Considered the most complete and best example yet found, the nervous system is of a crustacean-like animal that lived more than 500 million years ago. It is the first time this level of detail has been observed in a fossil from this age, experts say.
The findings, published in the ”Proceedings of the National Academy of Sciences” journal, are helping researchers understand how the nervous system of arthropods — creepy crawlies with jointed legs — evolved, a release from the University of Cambridge said.
The animal, called Chengjiangocaris kunmingensis, lived during the Cambrian “explosion”, a period of rapid evolutionary development about half a billion years ago when most major animal groups first appear in the fossil record.
C kunmingensis belongs to a group of animals called fuxianhuiids, and was an early ancestor of modern arthropods — the diverse group that includes insects, spiders and crustaceans, the researchers from UK, China and Germany said.
“This is a unique glimpse into what the ancestral nervous system looked like,” said study co-author Javier Ortega-Hernández of the University of Cambridge’s Department of Zoology. “It’s the most complete example of a central nervous system from the Cambrian period.”
C kunmingensis looked like a sort of crustacean, with a broad, almost heart-shaped head shield, and a long body with pairs of legs of varying sizes. Through careful preparation of the fossils, which involved chipping away the surrounding rock with a fine needle, the researchers were able to view not only the hard parts of the body, but fossilised soft tissue as well.

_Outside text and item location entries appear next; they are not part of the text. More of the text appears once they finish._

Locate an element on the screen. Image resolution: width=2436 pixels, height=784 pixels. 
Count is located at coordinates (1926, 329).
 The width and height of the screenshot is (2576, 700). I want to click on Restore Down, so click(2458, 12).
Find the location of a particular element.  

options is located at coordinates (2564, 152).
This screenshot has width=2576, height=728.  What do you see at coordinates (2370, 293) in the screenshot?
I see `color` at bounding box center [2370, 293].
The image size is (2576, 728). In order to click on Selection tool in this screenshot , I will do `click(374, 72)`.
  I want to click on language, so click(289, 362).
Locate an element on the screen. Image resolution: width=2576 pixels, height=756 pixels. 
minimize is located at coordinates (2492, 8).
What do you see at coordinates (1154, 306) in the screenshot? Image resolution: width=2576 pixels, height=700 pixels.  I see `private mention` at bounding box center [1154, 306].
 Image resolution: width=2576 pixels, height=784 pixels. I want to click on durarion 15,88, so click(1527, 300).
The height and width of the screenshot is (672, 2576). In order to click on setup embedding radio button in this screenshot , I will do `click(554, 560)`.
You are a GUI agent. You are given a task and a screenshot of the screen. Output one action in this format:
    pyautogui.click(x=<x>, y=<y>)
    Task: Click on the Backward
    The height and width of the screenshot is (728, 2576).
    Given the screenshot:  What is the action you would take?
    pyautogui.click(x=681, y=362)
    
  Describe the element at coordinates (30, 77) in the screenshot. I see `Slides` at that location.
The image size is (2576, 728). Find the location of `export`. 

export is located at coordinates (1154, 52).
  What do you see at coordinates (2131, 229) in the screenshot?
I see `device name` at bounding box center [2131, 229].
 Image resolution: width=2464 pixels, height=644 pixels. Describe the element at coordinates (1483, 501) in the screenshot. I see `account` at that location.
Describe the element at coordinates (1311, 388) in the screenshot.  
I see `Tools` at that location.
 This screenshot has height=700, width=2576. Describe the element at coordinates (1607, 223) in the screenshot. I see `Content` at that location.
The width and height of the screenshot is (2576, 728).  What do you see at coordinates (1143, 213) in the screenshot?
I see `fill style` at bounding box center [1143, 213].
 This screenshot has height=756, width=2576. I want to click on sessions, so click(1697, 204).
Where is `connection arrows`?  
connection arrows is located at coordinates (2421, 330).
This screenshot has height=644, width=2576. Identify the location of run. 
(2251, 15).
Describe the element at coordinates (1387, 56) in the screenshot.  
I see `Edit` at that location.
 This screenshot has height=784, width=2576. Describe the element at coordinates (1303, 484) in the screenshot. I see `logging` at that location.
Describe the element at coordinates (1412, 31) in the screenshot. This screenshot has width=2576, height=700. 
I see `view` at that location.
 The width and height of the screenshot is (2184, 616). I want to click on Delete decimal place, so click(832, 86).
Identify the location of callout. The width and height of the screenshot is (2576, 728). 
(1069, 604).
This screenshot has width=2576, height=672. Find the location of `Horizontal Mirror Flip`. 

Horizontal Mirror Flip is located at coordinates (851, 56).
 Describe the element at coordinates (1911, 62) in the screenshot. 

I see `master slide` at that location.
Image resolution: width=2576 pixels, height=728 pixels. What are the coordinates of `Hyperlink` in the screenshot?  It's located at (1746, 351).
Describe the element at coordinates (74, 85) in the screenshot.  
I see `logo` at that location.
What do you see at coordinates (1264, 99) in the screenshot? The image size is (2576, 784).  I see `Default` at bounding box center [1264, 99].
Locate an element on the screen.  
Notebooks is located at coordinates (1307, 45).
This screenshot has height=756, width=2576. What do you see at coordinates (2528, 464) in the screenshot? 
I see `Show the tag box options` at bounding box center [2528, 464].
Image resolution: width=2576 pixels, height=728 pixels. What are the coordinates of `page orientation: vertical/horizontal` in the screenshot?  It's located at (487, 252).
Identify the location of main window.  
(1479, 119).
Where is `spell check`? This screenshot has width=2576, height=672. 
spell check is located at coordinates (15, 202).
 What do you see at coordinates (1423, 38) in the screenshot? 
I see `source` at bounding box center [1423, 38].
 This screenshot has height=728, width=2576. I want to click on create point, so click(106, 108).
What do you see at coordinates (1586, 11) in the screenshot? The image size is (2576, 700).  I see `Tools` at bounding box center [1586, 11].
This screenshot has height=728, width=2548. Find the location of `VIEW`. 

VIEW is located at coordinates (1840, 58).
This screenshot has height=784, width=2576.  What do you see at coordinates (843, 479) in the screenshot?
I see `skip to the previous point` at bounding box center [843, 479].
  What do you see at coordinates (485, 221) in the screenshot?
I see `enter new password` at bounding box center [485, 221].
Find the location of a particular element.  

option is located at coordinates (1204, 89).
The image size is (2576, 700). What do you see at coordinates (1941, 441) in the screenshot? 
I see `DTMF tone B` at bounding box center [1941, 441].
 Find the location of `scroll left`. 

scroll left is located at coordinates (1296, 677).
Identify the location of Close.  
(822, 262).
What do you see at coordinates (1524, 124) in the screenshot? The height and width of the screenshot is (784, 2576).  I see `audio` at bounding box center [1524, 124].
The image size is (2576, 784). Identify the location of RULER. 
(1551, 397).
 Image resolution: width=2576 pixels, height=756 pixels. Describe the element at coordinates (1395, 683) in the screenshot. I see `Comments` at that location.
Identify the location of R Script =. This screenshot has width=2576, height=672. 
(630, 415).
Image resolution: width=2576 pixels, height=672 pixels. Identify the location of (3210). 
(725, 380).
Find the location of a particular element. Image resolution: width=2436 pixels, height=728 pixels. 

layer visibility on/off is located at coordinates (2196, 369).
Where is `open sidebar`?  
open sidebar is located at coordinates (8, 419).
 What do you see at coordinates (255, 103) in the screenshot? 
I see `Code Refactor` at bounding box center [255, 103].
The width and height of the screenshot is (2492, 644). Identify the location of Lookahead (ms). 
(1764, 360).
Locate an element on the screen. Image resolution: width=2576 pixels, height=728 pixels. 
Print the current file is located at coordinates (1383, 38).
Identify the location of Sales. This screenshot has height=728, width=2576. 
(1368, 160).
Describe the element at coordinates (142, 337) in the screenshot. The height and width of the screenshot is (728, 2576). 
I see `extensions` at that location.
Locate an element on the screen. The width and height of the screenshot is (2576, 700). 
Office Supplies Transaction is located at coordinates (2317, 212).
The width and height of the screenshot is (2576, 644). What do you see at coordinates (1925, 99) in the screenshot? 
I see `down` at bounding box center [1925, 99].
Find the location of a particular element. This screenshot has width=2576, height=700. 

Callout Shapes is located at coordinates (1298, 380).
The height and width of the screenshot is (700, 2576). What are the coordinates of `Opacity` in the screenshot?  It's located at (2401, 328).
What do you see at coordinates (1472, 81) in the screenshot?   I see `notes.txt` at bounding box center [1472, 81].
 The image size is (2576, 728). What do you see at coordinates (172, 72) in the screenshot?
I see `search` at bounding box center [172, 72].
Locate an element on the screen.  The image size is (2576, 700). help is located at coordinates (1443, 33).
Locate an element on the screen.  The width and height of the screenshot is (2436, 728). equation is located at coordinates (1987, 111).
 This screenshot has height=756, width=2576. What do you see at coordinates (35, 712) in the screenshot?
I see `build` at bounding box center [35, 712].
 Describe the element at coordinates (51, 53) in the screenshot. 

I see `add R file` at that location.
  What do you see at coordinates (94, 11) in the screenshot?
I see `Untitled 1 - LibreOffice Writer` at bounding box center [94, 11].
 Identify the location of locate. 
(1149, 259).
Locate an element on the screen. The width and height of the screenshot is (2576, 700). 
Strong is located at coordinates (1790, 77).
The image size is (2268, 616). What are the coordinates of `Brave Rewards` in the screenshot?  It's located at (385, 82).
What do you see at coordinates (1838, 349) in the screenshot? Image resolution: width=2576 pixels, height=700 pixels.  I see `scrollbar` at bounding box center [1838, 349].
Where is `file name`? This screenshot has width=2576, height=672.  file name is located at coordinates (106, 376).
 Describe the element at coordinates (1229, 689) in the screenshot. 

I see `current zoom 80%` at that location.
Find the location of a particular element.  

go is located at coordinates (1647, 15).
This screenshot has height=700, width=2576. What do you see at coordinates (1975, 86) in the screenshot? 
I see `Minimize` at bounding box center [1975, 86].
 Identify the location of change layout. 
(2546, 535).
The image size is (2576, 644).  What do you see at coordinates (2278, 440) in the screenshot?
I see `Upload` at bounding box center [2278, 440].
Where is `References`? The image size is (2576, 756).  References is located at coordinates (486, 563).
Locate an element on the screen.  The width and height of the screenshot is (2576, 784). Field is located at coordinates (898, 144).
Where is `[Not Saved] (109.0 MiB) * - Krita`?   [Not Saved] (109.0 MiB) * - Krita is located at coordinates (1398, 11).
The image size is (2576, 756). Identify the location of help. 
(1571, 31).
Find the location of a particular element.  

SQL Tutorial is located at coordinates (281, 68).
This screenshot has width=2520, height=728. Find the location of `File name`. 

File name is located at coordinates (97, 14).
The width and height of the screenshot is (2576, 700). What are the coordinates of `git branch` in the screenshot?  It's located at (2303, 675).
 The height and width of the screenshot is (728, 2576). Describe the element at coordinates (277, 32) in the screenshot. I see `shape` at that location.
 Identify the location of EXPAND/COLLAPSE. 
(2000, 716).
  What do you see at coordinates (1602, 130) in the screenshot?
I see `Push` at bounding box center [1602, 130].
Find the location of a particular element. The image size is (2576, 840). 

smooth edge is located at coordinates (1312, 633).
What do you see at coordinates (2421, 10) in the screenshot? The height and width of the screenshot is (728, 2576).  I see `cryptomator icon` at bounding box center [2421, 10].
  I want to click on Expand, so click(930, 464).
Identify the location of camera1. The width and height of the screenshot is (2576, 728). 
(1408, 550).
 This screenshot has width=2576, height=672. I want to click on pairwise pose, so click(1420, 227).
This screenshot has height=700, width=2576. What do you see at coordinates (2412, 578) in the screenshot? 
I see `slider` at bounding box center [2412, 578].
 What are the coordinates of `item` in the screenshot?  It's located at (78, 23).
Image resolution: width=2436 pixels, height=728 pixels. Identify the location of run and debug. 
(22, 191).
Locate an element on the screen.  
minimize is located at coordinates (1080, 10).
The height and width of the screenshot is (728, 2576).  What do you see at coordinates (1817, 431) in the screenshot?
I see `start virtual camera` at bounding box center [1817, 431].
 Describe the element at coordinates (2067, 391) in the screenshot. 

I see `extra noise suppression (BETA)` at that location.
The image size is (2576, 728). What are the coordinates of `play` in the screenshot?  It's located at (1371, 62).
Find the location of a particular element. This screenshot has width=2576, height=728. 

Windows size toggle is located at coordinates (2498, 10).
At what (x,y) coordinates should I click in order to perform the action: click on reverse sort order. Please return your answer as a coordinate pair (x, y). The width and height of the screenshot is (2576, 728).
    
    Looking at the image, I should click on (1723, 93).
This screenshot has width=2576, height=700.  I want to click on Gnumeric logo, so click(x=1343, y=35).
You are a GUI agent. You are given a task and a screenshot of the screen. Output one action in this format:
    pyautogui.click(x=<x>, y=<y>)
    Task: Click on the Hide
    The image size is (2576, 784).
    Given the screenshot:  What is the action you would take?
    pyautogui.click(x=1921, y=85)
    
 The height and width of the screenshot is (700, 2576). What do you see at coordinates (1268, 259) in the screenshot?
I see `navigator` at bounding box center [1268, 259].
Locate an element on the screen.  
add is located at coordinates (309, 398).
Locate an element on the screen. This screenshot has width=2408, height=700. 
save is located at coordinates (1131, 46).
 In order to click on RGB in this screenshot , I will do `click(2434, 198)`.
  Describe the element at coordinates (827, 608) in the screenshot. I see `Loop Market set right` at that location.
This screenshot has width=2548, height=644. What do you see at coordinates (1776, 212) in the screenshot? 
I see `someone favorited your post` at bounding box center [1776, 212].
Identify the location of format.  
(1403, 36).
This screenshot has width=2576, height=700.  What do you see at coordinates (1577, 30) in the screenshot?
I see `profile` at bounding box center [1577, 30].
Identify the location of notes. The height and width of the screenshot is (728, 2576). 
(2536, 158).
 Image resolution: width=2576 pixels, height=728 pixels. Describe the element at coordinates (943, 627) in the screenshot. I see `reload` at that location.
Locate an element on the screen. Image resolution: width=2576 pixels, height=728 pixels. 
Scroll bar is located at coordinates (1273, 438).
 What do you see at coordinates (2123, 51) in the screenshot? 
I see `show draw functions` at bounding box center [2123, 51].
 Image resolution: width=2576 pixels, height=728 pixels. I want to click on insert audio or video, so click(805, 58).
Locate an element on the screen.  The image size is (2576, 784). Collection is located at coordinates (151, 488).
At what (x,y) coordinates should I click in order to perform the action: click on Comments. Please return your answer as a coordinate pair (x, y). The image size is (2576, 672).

Like modern arthropods, C kunmingensis had a nerve cord — which is analogous to a spinal cord in vertebrates — running throughout its body, with each one of the bead-like ganglia controlling a single pair of walking legs.
The release said closer examination of the exceptionally preserved ganglia revealed dozens of spindly fibres, each measuring about five thousandths of a millimetre in length.
“These delicate fibres displayed a highly regular distribution pattern, and so we wanted to figure out if they were made of the same material as the ganglia that form the nerve cord,” said Ortega-Hernández. “Using fluorescence microscopy, we confirmed that the fibres were in fact individual nerves, fossilised as carbon films, offering an unprecedented level of detail. These fossils greatly improve our understanding of how the nervous system evolved.”